Admittedly, it’s a big jump to go from that to there being sea monsters and big foots out there. Believing in the possibility that they might exist is a long way from being a believer—which many are and ardently so. This brings me back to these guys who claim to have a Big Foot stored away in a freezer somewhere and are out to make as much money as they possibly can from it. Their secrecy and three months worth of zero progress toward proving it’s real leads me and most others to conclude that we’re being taken. This won’t stop them from making a ton of money from a ton of geeks who are making their website temporarily more popular than Facebook, eBay and Google combined.

I have no problem with people making money off of gullible morons. I really don’t. You can fool some of the people, some of the time and why not make a buck or two off of them in the process. The problem is that this event, like the surgeon’s photo of nessie which was eventually proven to be a fake, make the idea of the possibility of these creatures existing seem more and more ridiculous to the public in general.

And while I have no problem with people who are of the opinion that these animals couldn’t possibly exist, I also kind of feel sorry for them. There’s something special about being able to believe in possibilities, and it doesn’t cost a damn thing to do so. You can’t prove for certain that Nessie, Big Foot, ghosts and such don’t exist—all that remains is the possibility that they just might.

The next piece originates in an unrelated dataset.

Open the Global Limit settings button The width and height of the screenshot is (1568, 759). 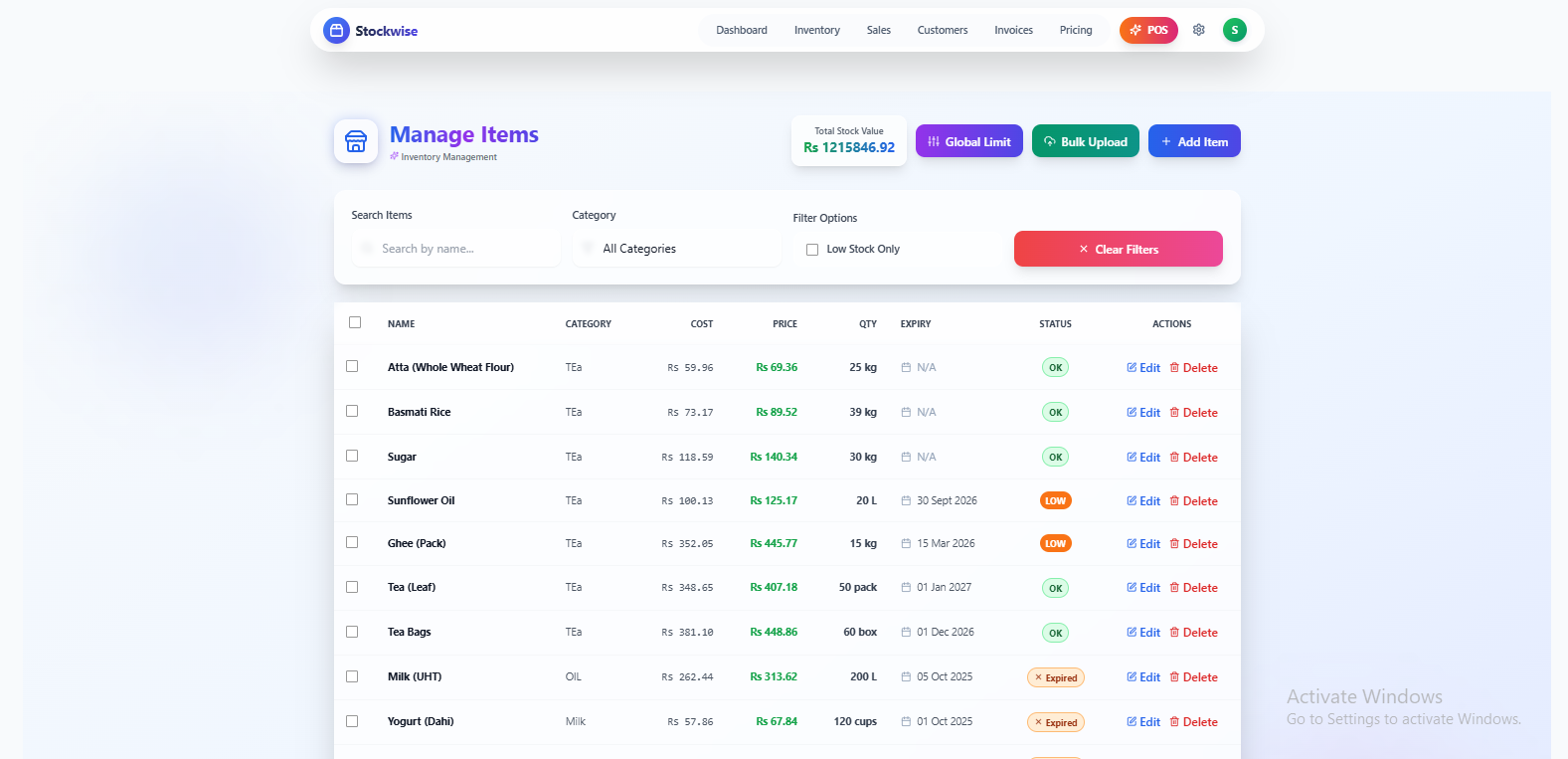(968, 141)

I don’t know about you, but I’d rather live in a world of infinite possibility than one of ascertained facts. Science was once certain that the world was flat and thought to the contrary was deemed ridiculous—now the opposite is true, which proves that just because science is certain of something, doesn’t make it so, even with the advances we’ve made in research and technology.

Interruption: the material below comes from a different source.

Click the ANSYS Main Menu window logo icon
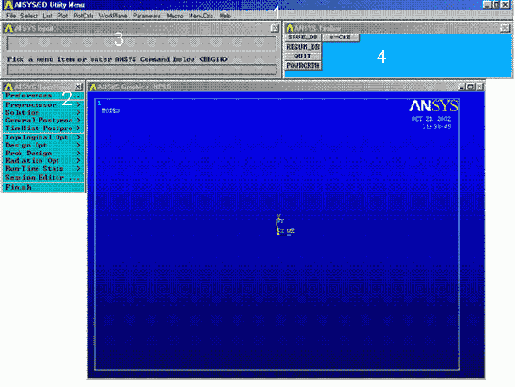This screenshot has height=387, width=515. pyautogui.click(x=8, y=87)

There’s a classic line from the movie Jurassic Park that describes it best. “Life will find a way.” It’s arrogant and foolish to ever think we know enough to rule any possibility out with any degree of certainty. I feel sorry for people who don’t recognize and believe in the wonder of life and the world in which we live.

And I feel sorrier still for those who make a buck from those who believe a little too much in those possibilities. They represent the extremes and as always, they make those of us holding the middle ground look like just as big of fools as they are—and that’s a sad, sad thing.

4 comments:

PenguinsWalkAmoungUs said...

As long as Megalodon is well and truly extinct, I'm okay with the rest of them.

Anonymous said...

ah, so it's about wanting to see the establishment -- science -- fall flat on its face? it's all making sense now!

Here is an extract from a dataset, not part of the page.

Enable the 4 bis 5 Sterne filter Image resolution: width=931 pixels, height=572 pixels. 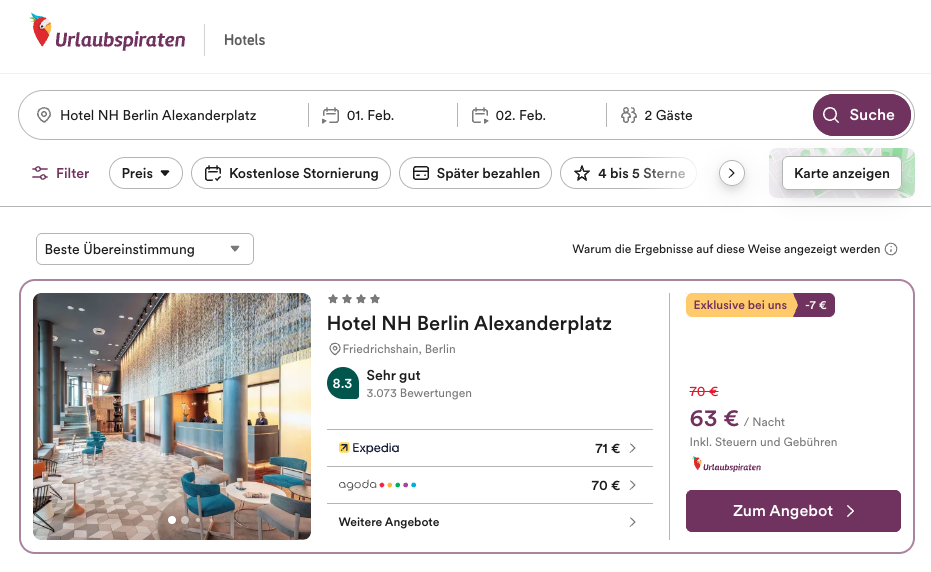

i would like to point out that you don't have to believe in ridiculous myths (oh yeah, i did) to believe in possibility. sure, anything is possible, but many things are improbable. one of the best things about being human is the ability to entertain the unimagineable infinitely, but it doesn't mean such imaginings will manifest into actuality.

i totally dig you though. :)

Anonymous said...

People can be quite foolish at times huh? Im with you on this one..It would be great if one day we find out they were all wrong, not to mention interesting. All in the name of proving science wrong!! Hope you are doing well. :)

The mind. said...

When I first saw the article on the Big Foot, I was skeptic. Probably because my gut instinct told me that it was fake and it would soon come out that the whole thing was a hoax. I tried to look at the picture closely and see if I could see the fake fur, fingers..etc.

The whole thing didn't strike a chord of excitement that it must have done for a bunch of other people.

Yet, I wanted to believe it was true.

All I am doing now is glossing over articles stating that there was a website that was set up for it, money making scam, scientific research confirms...blah blah blah. Baloney! If I want the real deal, I am better off finding it myself.

My interests and energy are better devoted to the issues on lack of women in India and high rate of abortion because they are thought of as a liability instead of a person with brains. Now THAT really pisses me off!